◆ MATERIALS PROVIDED:
———

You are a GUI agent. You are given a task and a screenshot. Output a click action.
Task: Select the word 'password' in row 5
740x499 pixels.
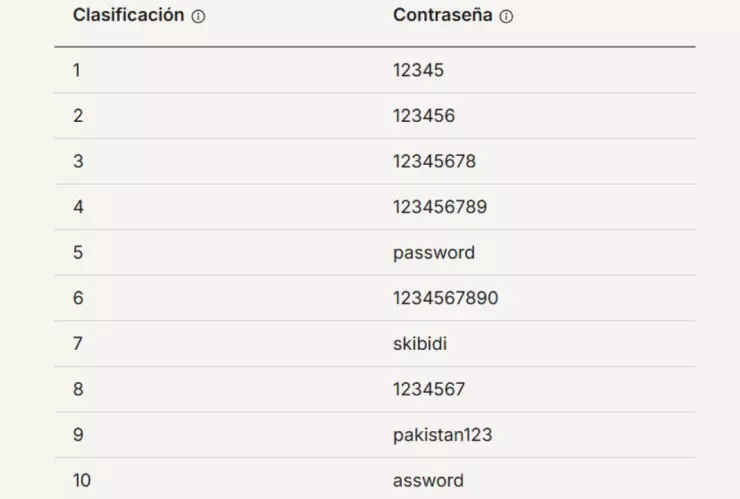point(434,252)
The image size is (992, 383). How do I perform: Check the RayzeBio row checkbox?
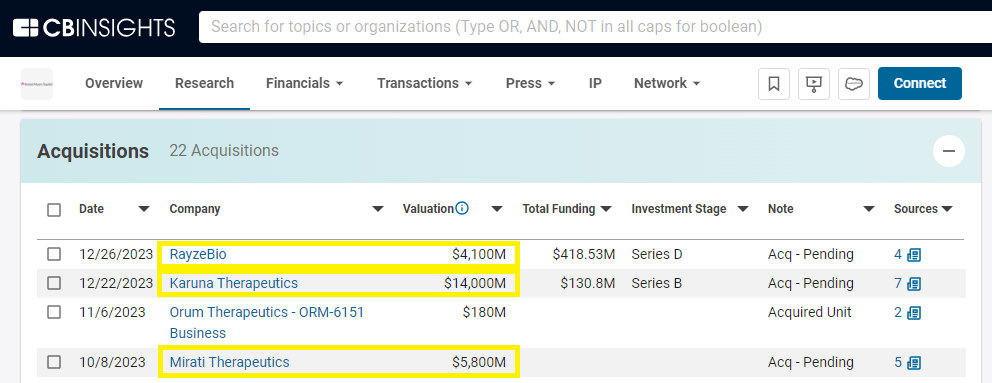pyautogui.click(x=54, y=254)
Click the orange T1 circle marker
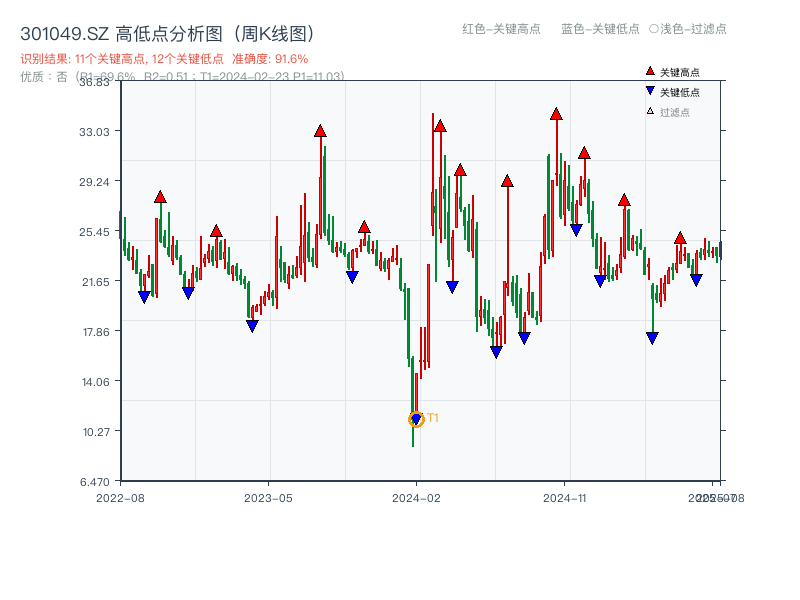 pos(415,418)
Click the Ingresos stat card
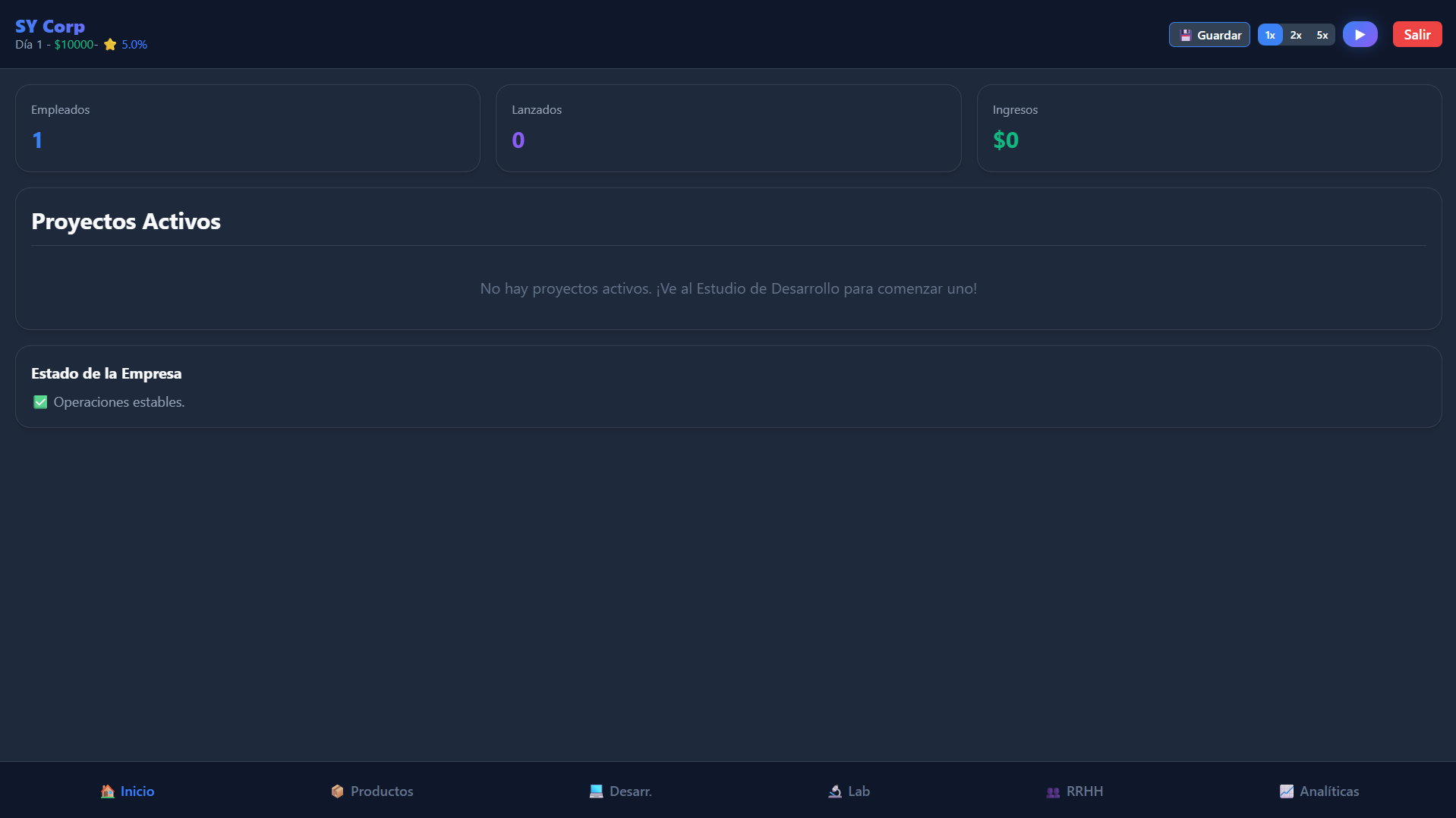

———

◆ YOUR TASK: Copy exactly, with no pictures, the lines from the line containing "740x499 pixels." through the last line of the records above.

◆ RESULT FOR THIS EXERCISE:
740x499 pixels.
point(434,252)
The image size is (992, 383). How do I perform: Check the RayzeBio row checkbox?
pyautogui.click(x=54, y=254)
Click the orange T1 circle marker
 pos(415,418)
Click the Ingresos stat card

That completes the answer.